Daniel Pidgeon, chief financial officer of Starpower, emailed TWICE last Tuesday, saying the closings of facilities in Japan for flash memory and Blu-ray components “will affect CE in a profoundly negative way. Short term, fewer chips on the market will mean dramatic shortages in Apple products that rely heavily on flash memory, along with Blu-ray players and gaming devices.”
He added, “In some respects, it will stabilize the dramatic and unnecessary discounting along these product lines. Conversely, beyond the obvious, creating price and supply interruptions will have a negative consequence on an industry that is already experiencing a shaky recovery. Consumers do not need another reason to put off purchases right now.”
Richard Glikes, executive director of Home Technology Specialists of America, commented that in terms of pricing, “I’d love to see everything go up. We are tired of having to sell 15 percent more products each year to make up for the declining prices. We have not heard of any shortages in the products we carry.”
Mike Decker, electronics senior VP, Nationwide Marketing Group, said Japan’s damaged infrastructure will cause “a serious supply-chain issue for factories who provide parts to our suppliers which will create an inventory shortage for our dealers. However, to mirror the comments made by many of my colleagues in the industry, we are confident that Japan will fully recover from these terrible events and will soon be providing the superior electronics products we have all come to expect.”
Jeannette Howe, executive director of Nationwide’s Specialty Electronics division, said most Japanese suppliers she has been in touch with “appear to be fine” because many are located on Japan’s west coast, away from the disaster. But “the rolling blackouts will also slow production for some healthy manufacturers. And we also don’t fully know what the effects will be on Japanese ports, rail systems and other transportation.”

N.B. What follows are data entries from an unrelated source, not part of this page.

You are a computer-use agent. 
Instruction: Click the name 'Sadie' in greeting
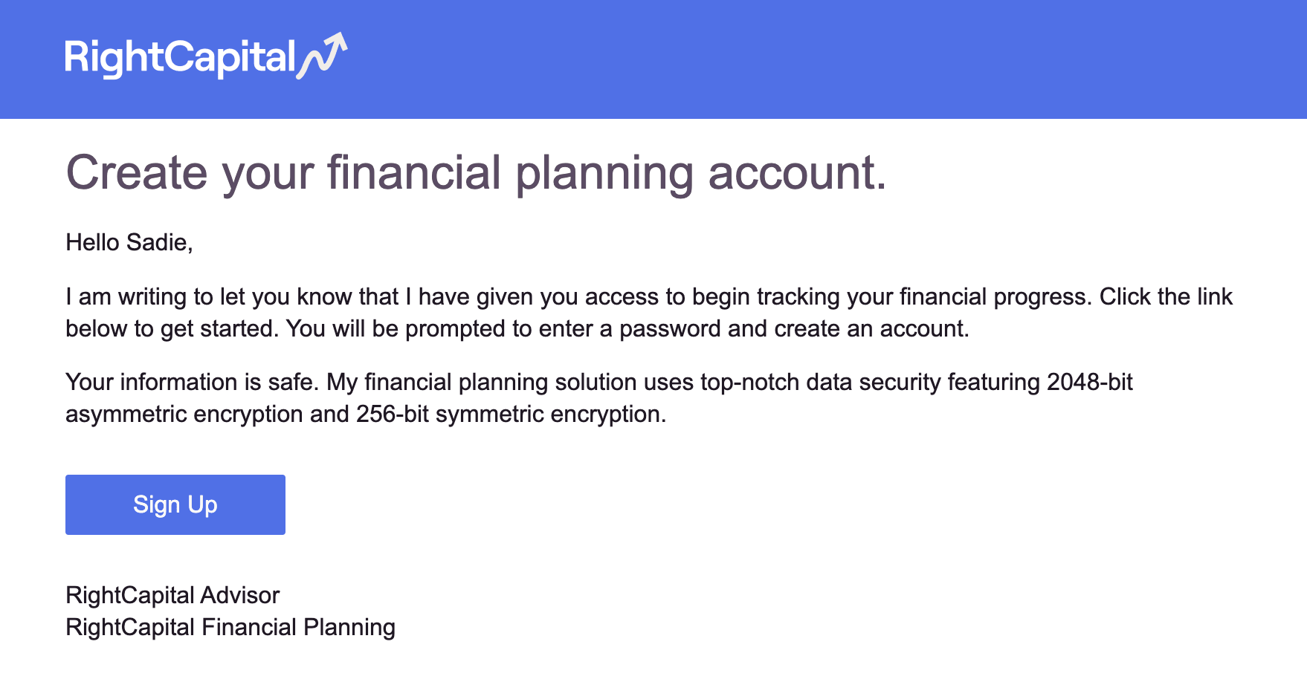(158, 242)
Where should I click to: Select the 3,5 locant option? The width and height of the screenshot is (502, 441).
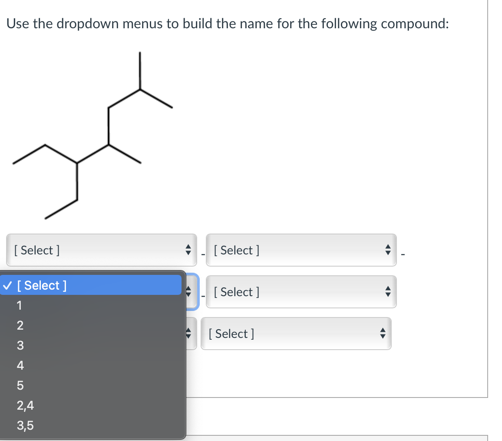25,425
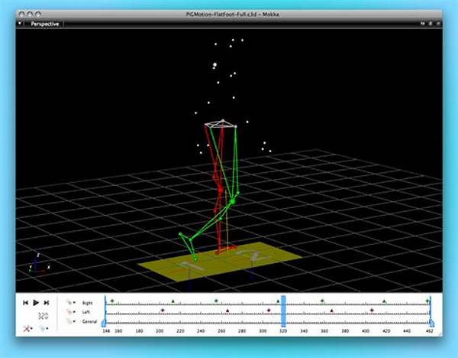
Task: Expand the view menu arrow left of Perspective
Action: tap(20, 24)
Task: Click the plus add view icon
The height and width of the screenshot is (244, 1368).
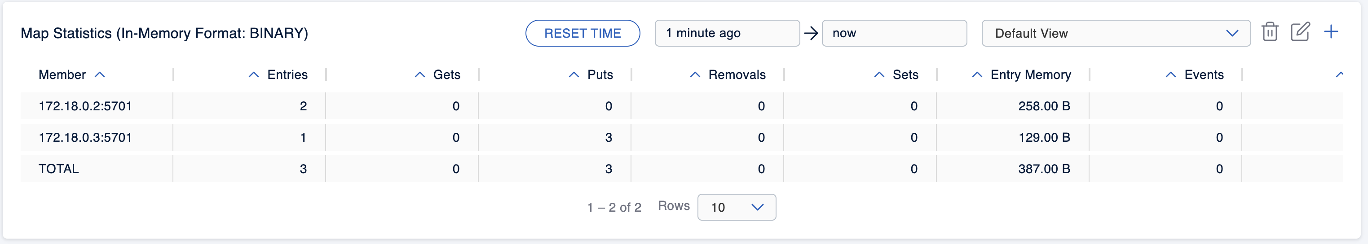Action: pyautogui.click(x=1331, y=32)
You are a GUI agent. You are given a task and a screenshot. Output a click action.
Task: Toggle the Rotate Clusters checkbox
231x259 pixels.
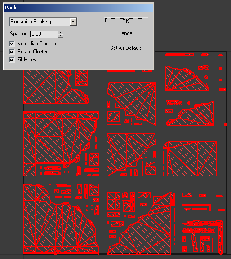(x=12, y=52)
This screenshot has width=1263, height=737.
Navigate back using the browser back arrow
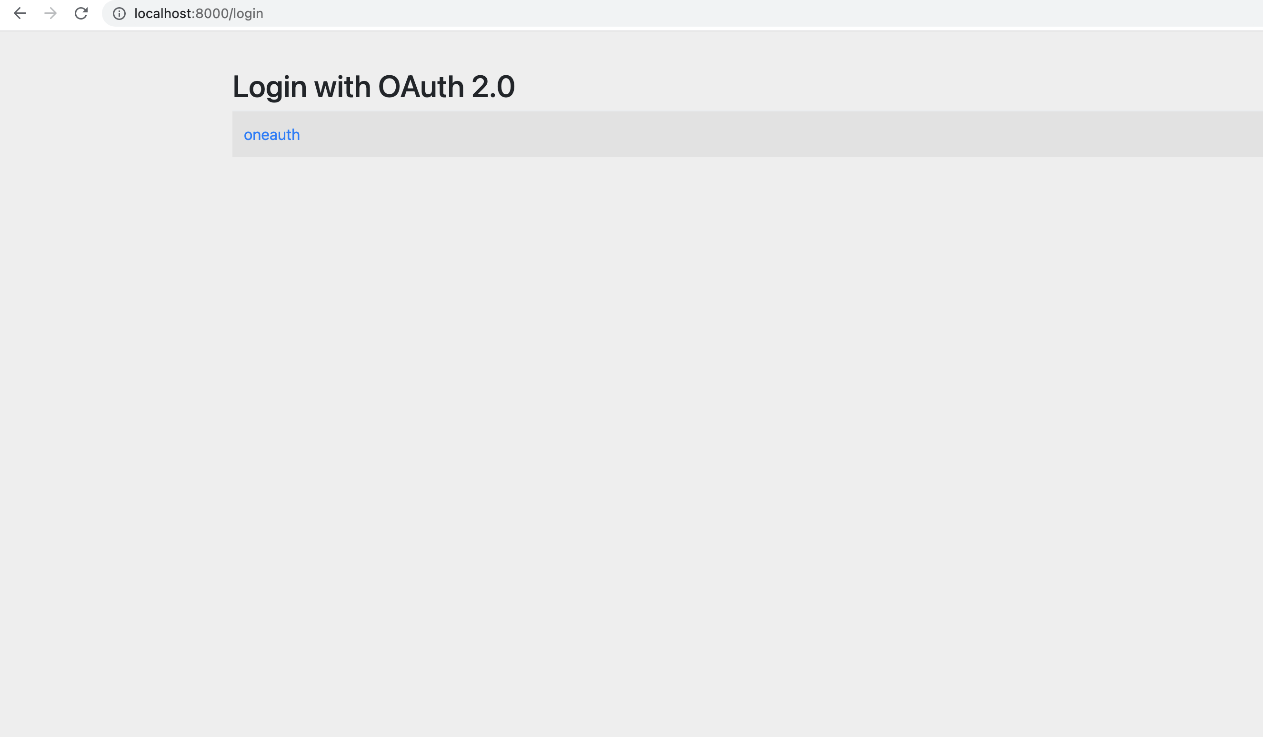pos(20,14)
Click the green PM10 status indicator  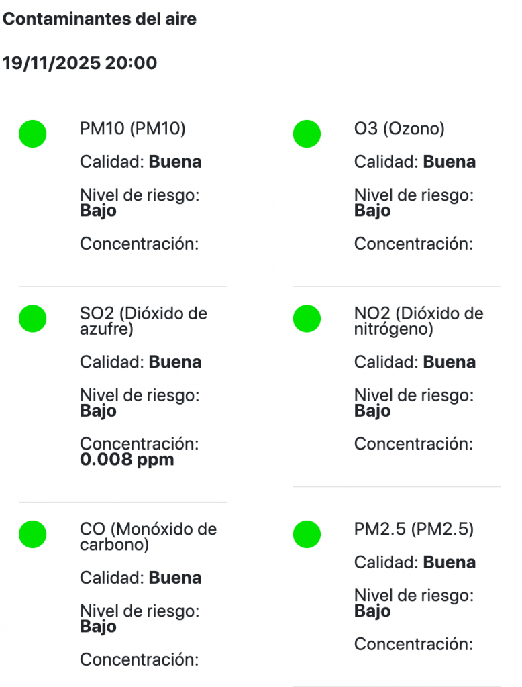32,134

Abt Electronics said in a prepared statement that it has not been notified of any specific shortages or delays but “we anticipate delays of products from several manufacturers including Sony, Alpine and Toshiba.” Abt said it has good inventory in its warehouse “from manufacturers like Sony. We are filling most orders the day they are placed and no immediate lack of availability is in sight.”
In a statement to TWICE, Newegg said that in non-IT categories, the retailer has “received assurances from most of our CE vendors in Japan that the situation as it stands will have very little or no impact” on Newegg orders, but the retailer said certain IT categories are “areas of concern.” The retailer expects to have a clearer picture of these potential shortages within the next few days.